Lepin surprised the board by putting his employment contract on the agenda. "When I told them, three of the board members said, 'Employment contract? Are you going somewhere else?'"

On the advice of his father, Lepin cobbled together a contract from examples he found online.

"I couldn't go to the department attorney," says Lepin, "because the attorney works for the department."

The contract Lepin proposed included a salary of $95,472, about what he makes now with a cost-of-living increase.

The contract proposal also includes a no-cause termination severance package of 10 months' salary.

"I found other examples online," says Lepin, "which include a half-month salary for each year of service. I've been with the department for 20 years."

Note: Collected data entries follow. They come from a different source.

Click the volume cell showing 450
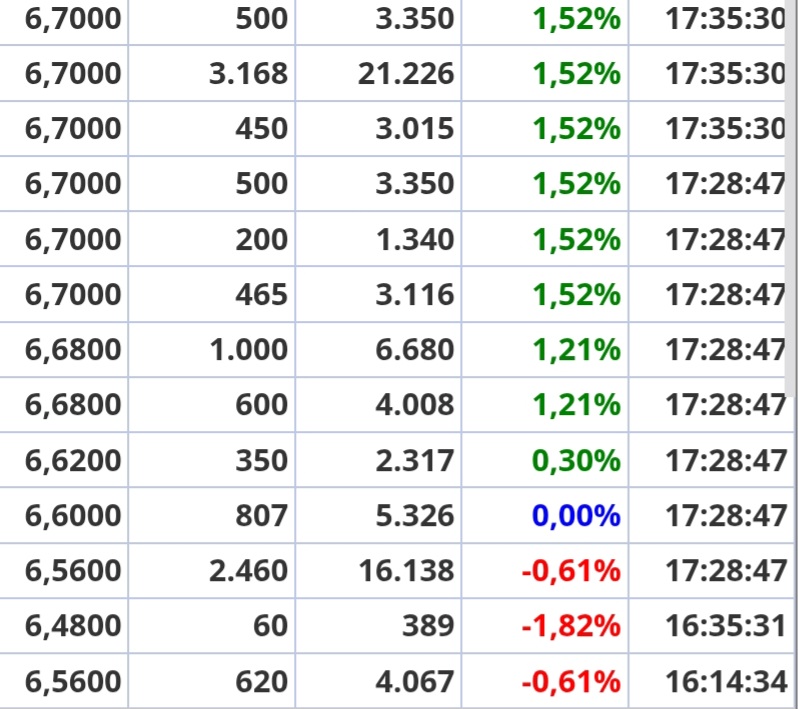The height and width of the screenshot is (709, 798). click(x=262, y=129)
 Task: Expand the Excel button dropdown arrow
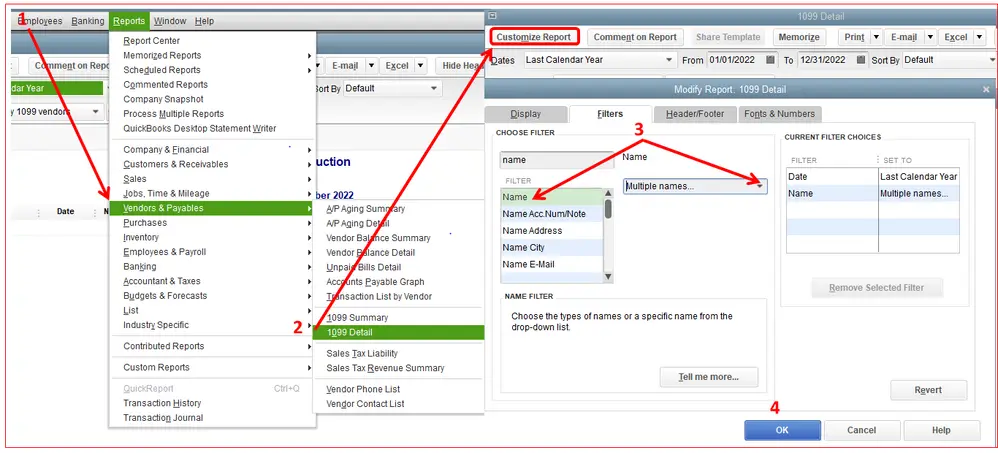tap(977, 37)
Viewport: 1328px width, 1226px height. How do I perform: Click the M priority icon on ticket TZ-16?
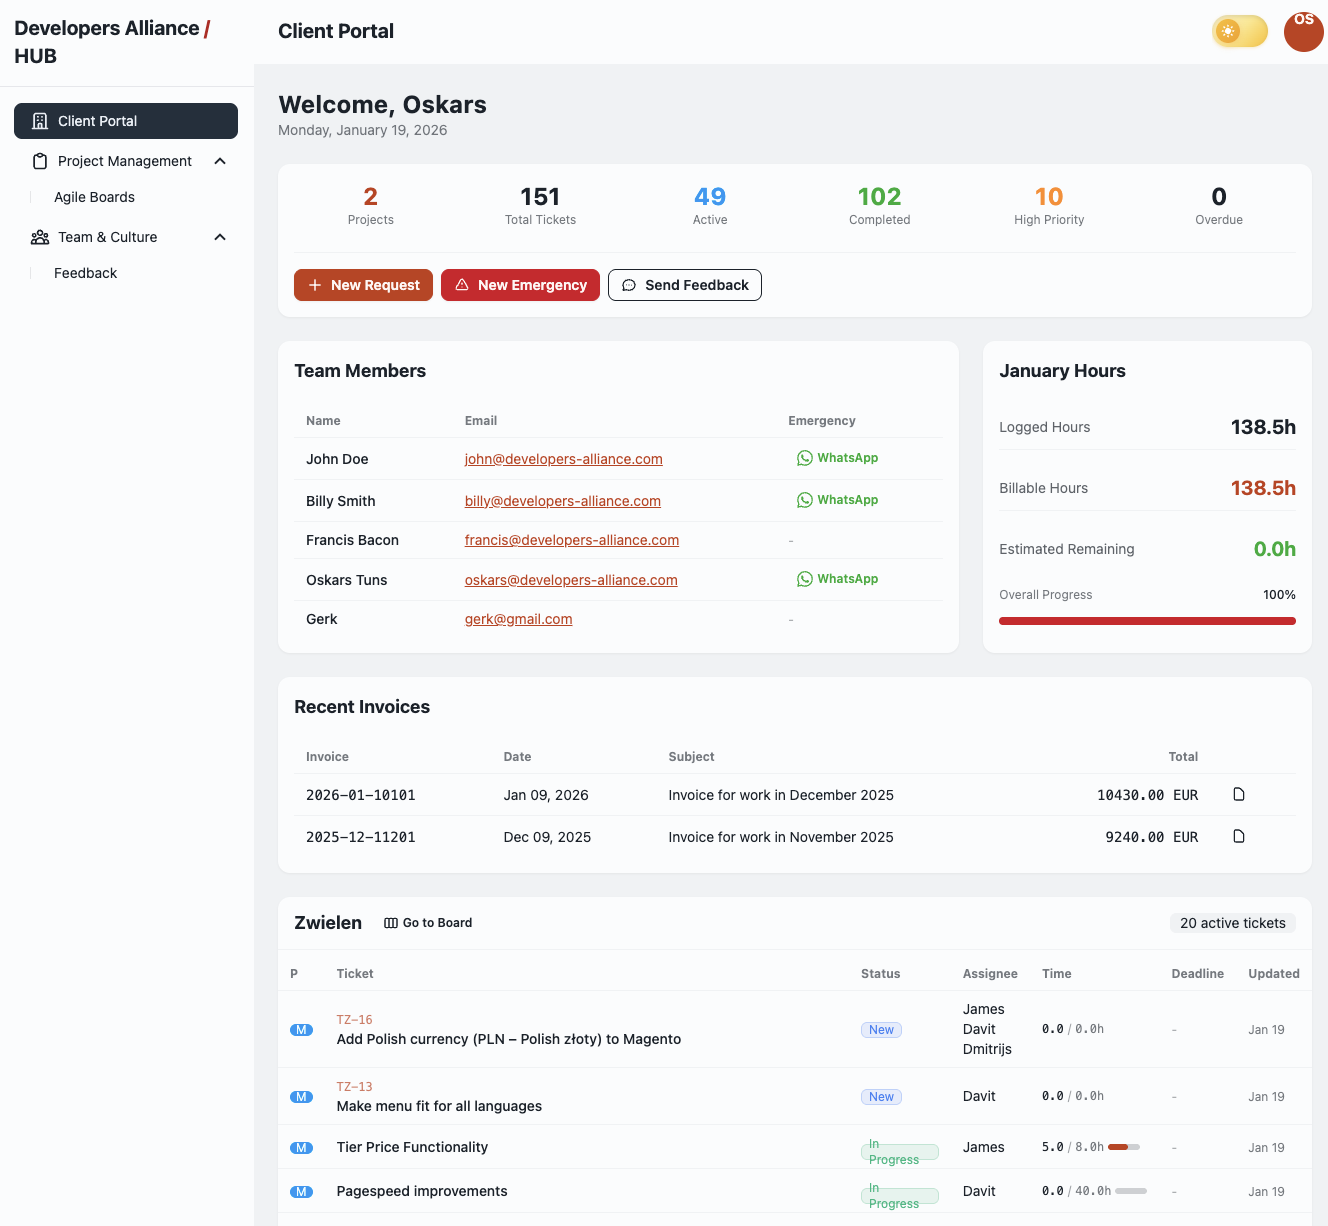tap(301, 1029)
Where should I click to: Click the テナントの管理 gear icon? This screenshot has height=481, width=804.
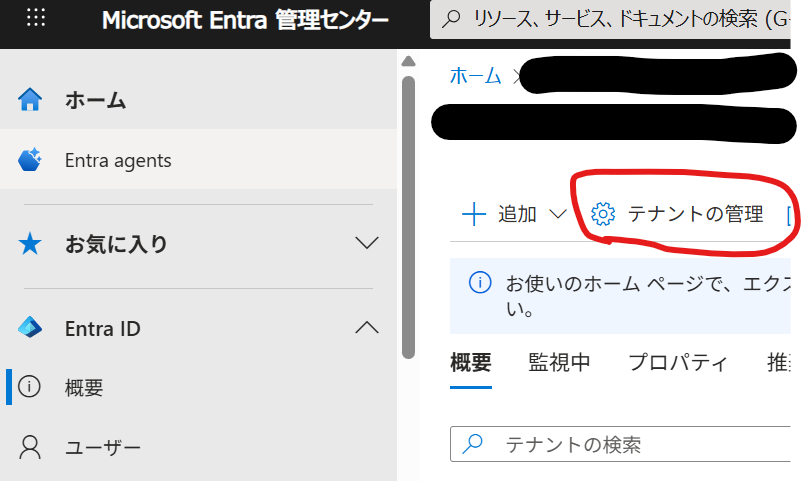click(x=602, y=214)
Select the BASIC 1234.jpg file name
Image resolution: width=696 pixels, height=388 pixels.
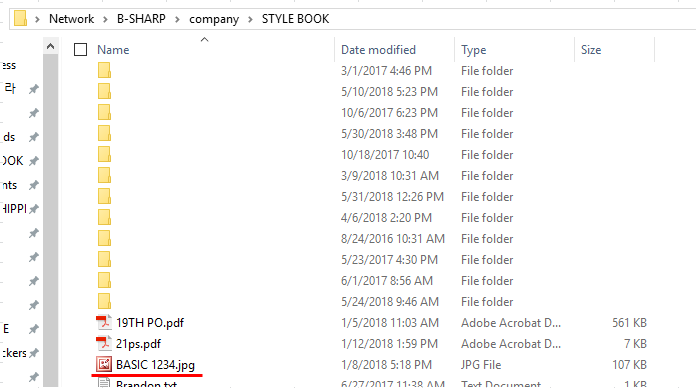[155, 365]
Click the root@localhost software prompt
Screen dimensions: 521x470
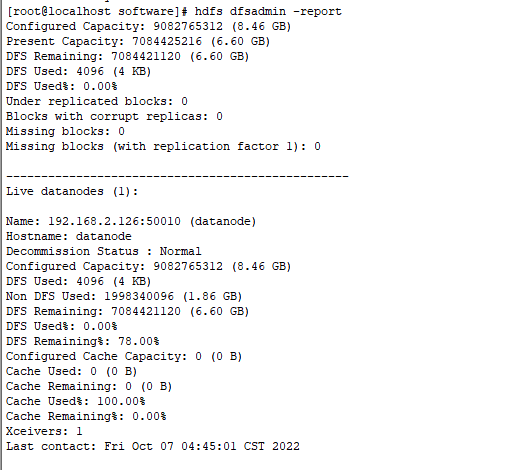point(97,11)
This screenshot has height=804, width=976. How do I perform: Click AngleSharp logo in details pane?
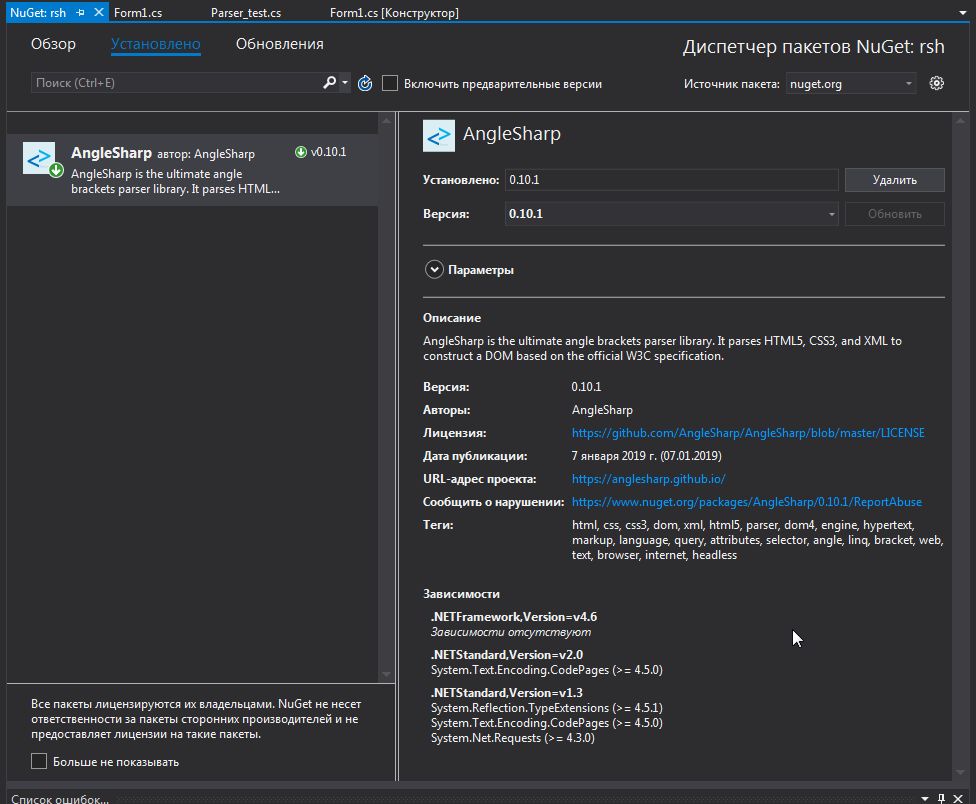pos(438,135)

The June 14 meeting was the last for outgoing members John Curnutt and Pat Neff, who have served on the board since its inception, 35 years, and Louise Muir, who has served on the board since 2017. It was the last opportunity for Lepin to present an employment contract to a board he knew to be supportive.

"I don't think he was trying to be underhanded," says outgoing board member Louise Muir. "Employees are going to have to protect themselves. They have to be vigilant."

One of the newly elected board members, Janet Brown, attended the meeting by Zoom. She pointed out the packet containing the contract had not been made available to the public the required 24 hours in advance of the meeting.

The board decided to table discussion of Lepin's contract.

"There's no reason to panic," said Brown. "He just needs to talk to us. Nobody's going anywhere."

"I'm disappointed," says Mike Ahern, also newly elected to the EMS board. "It's not a good way to start. Things will work out. This is a black eye for Mike Lepin."

Upon reflection, Lepin says he'll have others look over the document and probably rework the contract before presenting it to the next board. "We've never had a contract here, so it was kind of hard to come up with one since we've never had one."